The dormant-season rule matters more than the exact interval: skip feeding entirely when cheese pumpkin is resting. For the wider context on indoor feeding rhythms across the seasons, the houseplant fertiliser schedule walks through the year month by month.

What strength to mix for cheese pumpkin

Follow the crop-feed label rate for cheese pumpkin — these are calibrated for hungry vegetables. Consistency through fruiting matters more than strength; erratic feeding causes problems like blossom-end rot.

Feeding always goes onto already-damp soil, never dry roots — water cheese pumpkin first if the soil is dry, then apply the diluted feed. The companion question is when to water at all, covered in the cheese pumpkin watering schedule.

Signs you are over-feeding cheese pumpkin

Over-feeding is far more common — and more damaging — than under-feeding for most plants. The classic tells for cheese pumpkin:

Signs you are under-feeding cheese pumpkin

If the symptoms point at watering, light or roots rather than nutrition, the full cheese pumpkin care brief covers soil, humidity and the common problems for this species.

Flushing and leaching the salts

In containers, fertiliser salts build up fast — water cheese pumpkin thoroughly so excess drains from the base each time, and flush pots with plain water every few weeks to prevent a damaging salt build-up.

Organic vs synthetic feeds for cheese pumpkin

Organic options

Garden compost or well-rotted manure dug in before planting, plus a liquid comfrey or seaweed feed once fruiting starts. UK: comfrey feed or organic Tomorite; US: Espoma Tomato-tone or Neptune's Harvest. Builds soil and feeds in one.

Synthetic / liquid feeds

A balanced feed at planting then a high-potash tomato feed in fruiting — UK: Growmore at planting then Tomorite (Levington) or Phostrogen; US: a balanced 10-10-10 then Miracle-Gro Tomato or a bloom booster.

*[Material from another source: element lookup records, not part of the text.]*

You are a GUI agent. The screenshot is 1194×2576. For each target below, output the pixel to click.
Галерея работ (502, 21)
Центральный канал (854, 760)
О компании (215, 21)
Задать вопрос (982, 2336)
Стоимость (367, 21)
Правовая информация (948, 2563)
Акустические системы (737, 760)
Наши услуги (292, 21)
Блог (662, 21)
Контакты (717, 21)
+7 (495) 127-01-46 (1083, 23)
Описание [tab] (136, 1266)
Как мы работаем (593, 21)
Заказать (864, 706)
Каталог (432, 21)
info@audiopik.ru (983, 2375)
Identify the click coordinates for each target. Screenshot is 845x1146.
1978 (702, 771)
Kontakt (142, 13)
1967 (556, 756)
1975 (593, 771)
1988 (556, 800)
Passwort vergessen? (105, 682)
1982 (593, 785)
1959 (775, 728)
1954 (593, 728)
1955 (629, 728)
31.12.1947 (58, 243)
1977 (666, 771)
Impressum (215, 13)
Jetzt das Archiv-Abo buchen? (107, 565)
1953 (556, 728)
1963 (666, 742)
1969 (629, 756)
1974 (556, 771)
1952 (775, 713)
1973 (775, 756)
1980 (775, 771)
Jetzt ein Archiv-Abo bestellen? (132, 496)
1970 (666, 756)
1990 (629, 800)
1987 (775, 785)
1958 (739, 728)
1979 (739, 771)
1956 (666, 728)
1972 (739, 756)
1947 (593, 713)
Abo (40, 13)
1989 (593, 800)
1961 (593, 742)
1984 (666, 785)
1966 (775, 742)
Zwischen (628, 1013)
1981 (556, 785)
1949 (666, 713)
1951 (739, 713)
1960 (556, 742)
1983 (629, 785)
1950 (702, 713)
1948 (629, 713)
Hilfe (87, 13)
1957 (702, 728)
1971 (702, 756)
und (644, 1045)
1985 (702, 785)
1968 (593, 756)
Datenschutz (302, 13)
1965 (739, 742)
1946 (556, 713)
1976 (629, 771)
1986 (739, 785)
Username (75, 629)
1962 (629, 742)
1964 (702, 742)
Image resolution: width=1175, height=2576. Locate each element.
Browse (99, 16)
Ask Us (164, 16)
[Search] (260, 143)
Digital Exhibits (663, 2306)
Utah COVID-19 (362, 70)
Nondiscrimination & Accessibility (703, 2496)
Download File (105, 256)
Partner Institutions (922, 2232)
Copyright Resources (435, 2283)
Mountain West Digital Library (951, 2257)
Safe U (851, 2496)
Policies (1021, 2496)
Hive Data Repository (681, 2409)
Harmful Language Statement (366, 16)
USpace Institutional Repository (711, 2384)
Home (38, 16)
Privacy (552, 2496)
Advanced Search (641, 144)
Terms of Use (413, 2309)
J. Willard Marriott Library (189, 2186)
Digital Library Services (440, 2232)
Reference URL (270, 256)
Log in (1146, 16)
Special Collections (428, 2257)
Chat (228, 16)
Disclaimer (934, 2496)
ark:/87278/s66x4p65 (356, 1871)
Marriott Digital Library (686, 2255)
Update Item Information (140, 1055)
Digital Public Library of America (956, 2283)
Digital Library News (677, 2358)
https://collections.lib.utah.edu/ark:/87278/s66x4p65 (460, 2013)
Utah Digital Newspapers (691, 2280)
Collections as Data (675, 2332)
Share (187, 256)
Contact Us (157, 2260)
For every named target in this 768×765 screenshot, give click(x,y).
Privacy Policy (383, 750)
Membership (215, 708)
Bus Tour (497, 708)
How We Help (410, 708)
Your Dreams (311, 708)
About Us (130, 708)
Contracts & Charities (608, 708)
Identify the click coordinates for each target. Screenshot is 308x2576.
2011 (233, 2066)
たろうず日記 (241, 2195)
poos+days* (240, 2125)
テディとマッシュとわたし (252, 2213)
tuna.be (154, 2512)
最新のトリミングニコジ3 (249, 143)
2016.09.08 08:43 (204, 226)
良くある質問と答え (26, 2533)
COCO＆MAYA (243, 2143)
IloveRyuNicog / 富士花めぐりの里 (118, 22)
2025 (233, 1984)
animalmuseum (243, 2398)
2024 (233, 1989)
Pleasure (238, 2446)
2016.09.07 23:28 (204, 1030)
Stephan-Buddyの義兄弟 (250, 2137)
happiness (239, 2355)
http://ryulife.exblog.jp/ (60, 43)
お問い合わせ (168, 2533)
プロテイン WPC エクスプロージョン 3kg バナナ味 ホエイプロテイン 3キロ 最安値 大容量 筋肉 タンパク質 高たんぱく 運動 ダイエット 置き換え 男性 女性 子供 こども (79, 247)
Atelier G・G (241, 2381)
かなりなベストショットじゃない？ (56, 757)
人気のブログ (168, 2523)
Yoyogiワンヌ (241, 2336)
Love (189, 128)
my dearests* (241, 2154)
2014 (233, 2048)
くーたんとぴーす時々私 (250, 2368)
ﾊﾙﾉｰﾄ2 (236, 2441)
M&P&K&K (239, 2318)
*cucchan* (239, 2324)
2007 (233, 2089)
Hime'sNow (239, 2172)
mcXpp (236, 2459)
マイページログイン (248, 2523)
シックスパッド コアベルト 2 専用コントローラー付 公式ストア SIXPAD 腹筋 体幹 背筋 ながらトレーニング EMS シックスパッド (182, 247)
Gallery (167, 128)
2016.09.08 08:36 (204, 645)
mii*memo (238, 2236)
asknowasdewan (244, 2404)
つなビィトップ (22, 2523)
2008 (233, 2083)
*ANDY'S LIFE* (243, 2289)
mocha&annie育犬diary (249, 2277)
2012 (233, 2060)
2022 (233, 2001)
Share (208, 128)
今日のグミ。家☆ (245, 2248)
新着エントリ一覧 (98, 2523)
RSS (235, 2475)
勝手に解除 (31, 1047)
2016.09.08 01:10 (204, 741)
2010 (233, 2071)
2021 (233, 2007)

Brand names are examples, not endorsements, and UK and US ranges differ — check the label’s own NPK and dilution rate, since formulations change.

Fertilising cheese pumpkin — frequently asked questions

What fertiliser does cheese pumpkin need?

Balanced (even N-P-K) at planting for roots and frame, then switch to a high-potassium ("high-potash") tomato-style feed once the first flowers open — potassium is what sizes and ripens fruit, not nitrogen. Cheese Pumpkin feeds in two distinct phases — balanced to build the plant, then high-potassium the moment flowering starts to set and fill a heavy crop.

How often should I feed cheese pumpkin?

Work a balanced fertiliser or compost into the planting site. Feed with a balanced 10-10-10 at transplanting, then switch to a phosphorus- and potassium-rich formula (5-10-10) at flowering to support large fruit development. Side-dress with compost at mid-season. Work a balanced fertiliser or compost into the planting site. Feed with a balanced 10-10-10 at transplanting, then switch to a phosphorus- and potassium-rich formula (5-10-10) at flowering to support large fruit development. Side-dress with compost at mid-season. So: a balanced feed or compost at planting, then a high-potash liquid every 1-2 weeks from first flower through harvest across the main season (spring through early autumn).

What strength of feed for cheese pumpkin?

Follow the crop-feed label rate for cheese pumpkin — these are calibrated for hungry vegetables. Consistency through fruiting matters more than strength; erratic feeding causes problems like blossom-end rot.

What does over-feeding cheese pumpkin look like?

Vigorous dark-green leafy growth but few flowers or fruit (excess nitrogen). Lush foliage hiding the crop; soft growth prone to pests and disease. Salt crust on the soil and scorched leaf edges in containers. Staying on a high-nitrogen feed once cheese pumpkin starts flowering is the classic error — you get a huge leafy plant and a disappointing crop. Switch to high-potash the moment flowers appear.

Should I flush the soil of cheese pumpkin?

In containers, fertiliser salts build up fast — water cheese pumpkin thoroughly so excess drains from the base each time, and flush pots with plain water every few weeks to prevent a damaging salt build-up.